Tout le monde s’accorde pour prôner une réforme en profondeur de l’ONU, en particulier la modification des conditions de l’octroi et de l’usage du veto et l’augmentation du nombre de membres du Conseil de Sécurité. Sous la réserve que cette réforme soit faite, l’ONU n’est pas « dépassée ». C’est un cénacle irremplaçable, sachant que l’ordre mondial n’a jamais et ne sera jamais parachevé, sauf le respect que l’on doit à l’Intelligence Artificielle, dont on attend soit des miracles soit des catastrophes, selon que le mieux est ou non l’ennemi du Bien et la Paix l’avenir de l’homme.

Et la France, dans ce brouhaha ?

La France est effectivement « l’amie indéfectible d’Israël », elle l’a prouvé, encore qu’elle ait dû ériger, à plusieurs reprises dans le passé, l’architecture des bons rapports qu’ensemble il nous fallait garder, comme ce fut le cas lors de l’affaire des Vedettes de Cherbourg.
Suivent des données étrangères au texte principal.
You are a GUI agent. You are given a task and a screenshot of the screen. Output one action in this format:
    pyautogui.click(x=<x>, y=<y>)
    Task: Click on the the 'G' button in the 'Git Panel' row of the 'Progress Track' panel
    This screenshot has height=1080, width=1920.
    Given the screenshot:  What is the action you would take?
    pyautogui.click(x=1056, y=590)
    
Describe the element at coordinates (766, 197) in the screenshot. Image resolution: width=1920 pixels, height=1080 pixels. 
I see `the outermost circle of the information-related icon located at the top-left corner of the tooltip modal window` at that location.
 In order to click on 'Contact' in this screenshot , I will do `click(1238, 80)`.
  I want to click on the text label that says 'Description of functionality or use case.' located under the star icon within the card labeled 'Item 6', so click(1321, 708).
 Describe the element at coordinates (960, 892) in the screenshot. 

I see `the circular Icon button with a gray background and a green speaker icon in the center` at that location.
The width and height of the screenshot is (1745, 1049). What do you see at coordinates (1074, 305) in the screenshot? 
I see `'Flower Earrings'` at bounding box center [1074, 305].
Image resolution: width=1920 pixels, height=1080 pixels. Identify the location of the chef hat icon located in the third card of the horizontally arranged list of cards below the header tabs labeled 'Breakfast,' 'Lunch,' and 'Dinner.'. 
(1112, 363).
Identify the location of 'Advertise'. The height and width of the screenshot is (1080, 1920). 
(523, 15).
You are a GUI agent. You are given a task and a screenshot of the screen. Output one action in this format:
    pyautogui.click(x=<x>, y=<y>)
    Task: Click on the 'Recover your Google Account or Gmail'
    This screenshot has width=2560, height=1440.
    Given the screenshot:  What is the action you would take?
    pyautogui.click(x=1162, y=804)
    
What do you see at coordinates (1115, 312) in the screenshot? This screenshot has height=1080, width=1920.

Bref, il est indécent qu’en la circonstance, le premier ministre israélien donne à la France des leçons de maintien. Son « tous les pays civilisés devraient » est largement de trop, à moins qu’il ne s’applique à lui-même le conseil. Le discours du président Macron, en revanche, est venu à point nommé ; il a été prononcé là où il fallait, en présence d’autres chefs d’États venus parce qu’ils partageaient une langue partagée par trois cent millions de gens cultivés. Il n’y a pas de honte à prévenir son prochain qu’il est au bord d’un précipice, même s’il ne parle pas le même langage.

Tout ce que monsieur Netanyahou aura gagné sera – je l’anticipe parce que je l’espère – que la France reconnaisse l’État Palestinien. Avant l’heure n’est pas l’heure ; mais c’est maintenant le moment ! Et si ce monsieur insistait, qu’elle invite à Villers-Cotterêts les Palestiniens, mais pour trouver ensemble une solution de bon voisinage avec les Israéliens, comme nous l’avons fait, il y a 70 ans, avec nos ennemis Allemands, devenus aujourd’hui les meilleurs de nos amis.

Il faut que les Israéliens apprennent à se satisfaire de leur espace vital en respectant celui des autres, pour ne pas faire comme Sisyphe et vivre pour toujours, comme l’écrivait Albert Camus, entre l’absurde et le suicide.

[ii] Cf. Google : C’est un système d’oppression et de domination d’un groupe racial sur un autre, institutionnalisé à travers des lois, des politiques et des pratiques discriminatoires. Par ailleurs, le crime d’apartheid suppose la commission d’actes inhumains, dans l’intention de maintenir cette domination.

[iii] NDLR : À Téhéran, l’ex-représentation états-unienne demeurée « nid d’espions » dans la terminologie officielle abrite aujourd’hui le « Musée-jardin anti-arrogance ».

[iv] NDLR : Les États-Unis ont imposé une interdiction des armes et un embargo économique presque total à l’Iran, qui comprend des sanctions sur les entreprises faisant des affaires avec l’Iran, une interdiction sur toutes les importations d’origine iranienne, des sanctions sur les institutions financières iraniennes et une interdiction presque totale de vendre des avions ou des pièces de rechange à l’aviation iranienne.